Majority of the economists polled by Reuters expect the monetary policy committee (MPC) to move in favour of a quarter percentage point (25 basis point) rate cut in the Reserve Bank of India’s (RBI) key rates at its sixth bi-monthly monetary policy slated to be released later in the day (Wednesday).
The main trigger, the poll said, would be a visible drop in the retail inflation in the recent months. Easing inflation has certainly given more room for the MPC, which opted for a status-quo in the last round, to effect a rate cut this time. The CPI (consumer price index) inflation fell to 3.41 percent in December, well below the 5 percent target by March.
Besides the falling inflation, a weak economic scenario post demonetisation too mounts the pressure on the MPC to take a growth-supportive stance to stimulate individual and corporate loan demand.

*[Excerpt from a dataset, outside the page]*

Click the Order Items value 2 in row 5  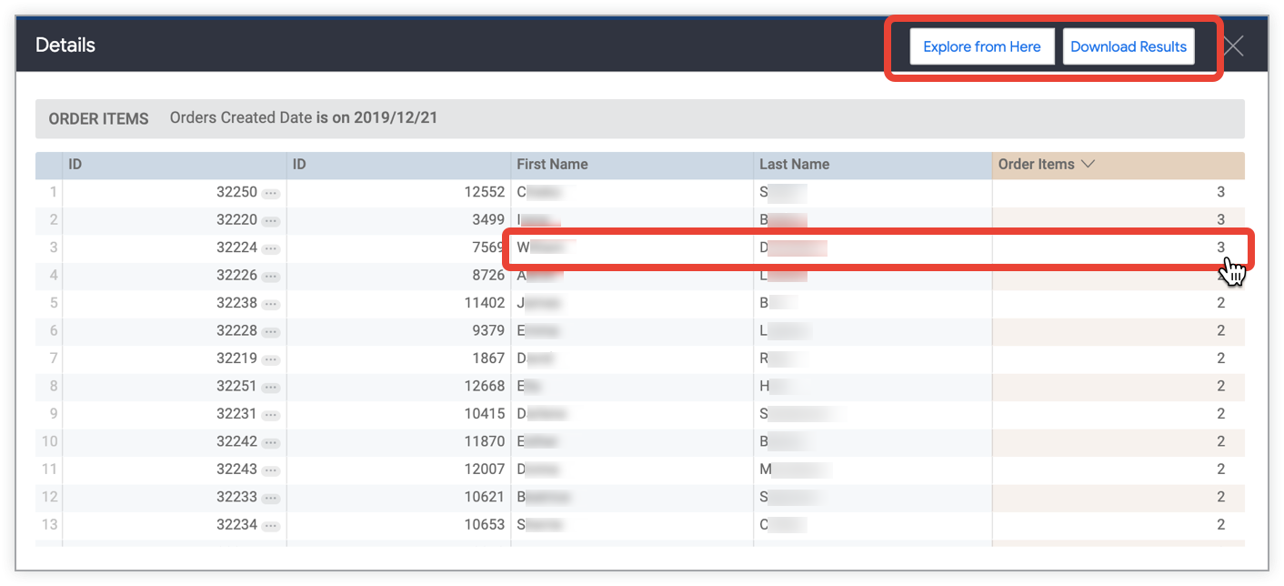1222,303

Also, finance minister Arun Jaitley sticking to the fiscal roadmap in the just announced Union Budget too should give confidence to the MPC to effect a rate cut.
But, as such interest rates have already started to come down. High rate alone is hardly a reason why the bank lending is not happening to the desired extent. The reason for muted loan growth is that economic activity remains weak on the ground, though there is some revival of late as indicated by the latest data. The Nikkei/Markit Purchasing Managers' Index (PMI) for January showed growth in manufacturing even though the services gauge showed a third consecutive month of contraction.
Corporates continue to struggle with inventory pile up on account of poor demand. The demonetisation-induced cash crunch has added to the problem. It will take a while before consumption revives. As for the individual loans, banks have already begun to lower lending rates aggressively stimulating demand.
A quarter percentage point rate cut at this stage wouldn’t make any major difference at this stage. Since January 2015, the RBI has cut its key lending rate, repo by 175 basis points. Even if the RBI announces another rate cut, it may be the last of this rate-easing cycle as experts have already pointed out.
More than the interest rates, what is more interesting to watch is RBI forecast on GDP growth and comments from governor Urjit Patel on the growth outlook. In the last policy, the central bank lowered its GDP growth forecast for the current fiscal to 7.1 percent from 7.6 percent.
But, it hadn’t fully accounted for the demonetisation impact. Then, the RBI had said that impact of demonetisation will be temporary in nature and may not have lasting impact. This time, one needs to look for any revisions in this figure particularly given that agencies such as International Monetary Fund (IMF) has lowered the India growth projection to 6.6 per cent.
Even the latest economic survey expects the growth this year to be around 6.5 per cent this fiscal and 6.75-7.5 per cent next fiscal year. Will RBI lower the growth further down from its December estimate? One needs to wait and watch. If the RBI too acknowledges the sharp downward trend in the GDP, then it confirms the fears that recovery from the demonetisation shock is going to be a time taking and painful beyond what is originally expected.